— start of Extract —

United States District Court, E.D. Pennsylvania
Aug 3, 2006
Civil Action No. 04-5767 (E.D. Pa. Aug. 3, 2006)

Opinion

Civil Action No. 04-5767.

August 3, 2006


MEMORANDUM AND ORDER


The only claims remaining in this lawsuit are against Bensalem Township Police Officer Dennis Hart, in connection with his arrest of the plaintiff on October 17, 2002. The Court set out the procedural history of this case, which was originally filed in the Western District of Pennsylvania, in its memorandum dated February 4, 2005, and incorporates that discussion herein. In his second amended complaint, the plaintiff alleges that the defendant wrongfully arrested him and destroyed his car tire, in violation of the Fourth and Fourteenth Amendments, and state law. Both the plaintiff and the defendant have filed motions for summary judgment. The Court will grant the defendant's motion for summary judgment and deny the plaintiff's motion.

The Court will overrule the plaintiff's untimeliness objection to the defendant's motion. The Court's January 13, 2006 Scheduling Order permitted the parties to take each other's depositions in February 2006, and directed the parties to file any dispositive motions two weeks after receiving transcripts of those depositions. The plaintiff was not able to depose the defendant in February 2006, but did not inform the Court that he no longer wanted to depose the defendant until the April 18, 2006 telephone conference on the record. During that conference, the defendant requested, and the Court granted, an extension of time to file a cross motion for summary judgment, on the ground that the defendant needed to obtain certain additional documents. When a party requests an enlargement of time before the expiration of the original deadline, a court may, with or without motion, order the period enlarged for cause shown. Fed.R.Civ.P. 6(b)(1).

— end of Extract —

* Direction 1
List every full date (month, day, and year) that appears in the body of the court memorandum below the heading "MEMORANDUM AND ORDER."
* Direction 2
Reproduce the court memorandum word for word, starting with "MEMORANDUM AND ORDER" and going on through "the plaintiff's motion.".

— start of Record list —

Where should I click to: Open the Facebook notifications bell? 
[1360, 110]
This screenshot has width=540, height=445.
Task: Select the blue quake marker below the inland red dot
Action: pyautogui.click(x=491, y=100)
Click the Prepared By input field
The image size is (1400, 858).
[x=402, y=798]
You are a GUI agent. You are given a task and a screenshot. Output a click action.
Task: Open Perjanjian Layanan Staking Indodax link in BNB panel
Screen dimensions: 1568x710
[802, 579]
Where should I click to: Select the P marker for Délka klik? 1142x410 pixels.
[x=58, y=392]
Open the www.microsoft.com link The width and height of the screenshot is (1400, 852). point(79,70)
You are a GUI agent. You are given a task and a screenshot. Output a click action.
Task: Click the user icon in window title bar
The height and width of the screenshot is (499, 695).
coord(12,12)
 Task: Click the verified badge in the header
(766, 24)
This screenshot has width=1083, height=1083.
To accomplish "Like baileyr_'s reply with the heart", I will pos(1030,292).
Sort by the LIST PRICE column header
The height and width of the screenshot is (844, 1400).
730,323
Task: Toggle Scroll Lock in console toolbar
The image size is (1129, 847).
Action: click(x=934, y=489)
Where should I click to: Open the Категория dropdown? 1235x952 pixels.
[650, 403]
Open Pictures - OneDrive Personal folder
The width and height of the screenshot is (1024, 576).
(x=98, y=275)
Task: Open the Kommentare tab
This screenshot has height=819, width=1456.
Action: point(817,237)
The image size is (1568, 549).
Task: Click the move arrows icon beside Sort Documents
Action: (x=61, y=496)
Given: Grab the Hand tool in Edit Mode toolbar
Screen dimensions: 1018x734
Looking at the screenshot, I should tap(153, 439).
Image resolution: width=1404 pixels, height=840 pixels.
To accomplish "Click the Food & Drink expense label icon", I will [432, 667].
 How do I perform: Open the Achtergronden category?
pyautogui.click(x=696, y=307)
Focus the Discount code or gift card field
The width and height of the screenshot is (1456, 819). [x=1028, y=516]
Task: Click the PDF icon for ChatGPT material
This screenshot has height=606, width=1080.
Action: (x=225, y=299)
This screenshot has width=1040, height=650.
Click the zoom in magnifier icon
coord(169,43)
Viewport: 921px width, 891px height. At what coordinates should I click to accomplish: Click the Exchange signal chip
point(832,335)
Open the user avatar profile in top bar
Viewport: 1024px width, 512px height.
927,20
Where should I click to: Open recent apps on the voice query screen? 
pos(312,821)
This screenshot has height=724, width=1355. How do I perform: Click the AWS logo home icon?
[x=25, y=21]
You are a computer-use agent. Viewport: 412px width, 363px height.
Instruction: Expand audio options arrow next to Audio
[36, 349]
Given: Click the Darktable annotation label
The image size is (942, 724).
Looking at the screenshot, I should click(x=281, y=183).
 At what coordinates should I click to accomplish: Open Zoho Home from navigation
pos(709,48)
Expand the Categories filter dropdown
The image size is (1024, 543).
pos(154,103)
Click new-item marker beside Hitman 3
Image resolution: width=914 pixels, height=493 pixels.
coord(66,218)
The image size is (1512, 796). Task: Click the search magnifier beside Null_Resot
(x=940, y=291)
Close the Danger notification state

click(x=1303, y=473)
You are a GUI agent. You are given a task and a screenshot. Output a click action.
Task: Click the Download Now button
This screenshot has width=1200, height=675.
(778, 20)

— end of Record list —

* Worked answer 1
October 17, 2002
February 4, 2005
January 13, 2006
April 18, 2006

* Worked answer 2
MEMORANDUM AND ORDER


The only claims remaining in this lawsuit are against Bensalem Township Police Officer Dennis Hart, in connection with his arrest of the plaintiff on October 17, 2002. The Court set out the procedural history of this case, which was originally filed in the Western District of Pennsylvania, in its memorandum dated February 4, 2005, and incorporates that discussion herein. In his second amended complaint, the plaintiff alleges that the defendant wrongfully arrested him and destroyed his car tire, in violation of the Fourth and Fourteenth Amendments, and state law. Both the plaintiff and the defendant have filed motions for summary judgment. The Court will grant the defendant's motion for summary judgment and deny the plaintiff's motion.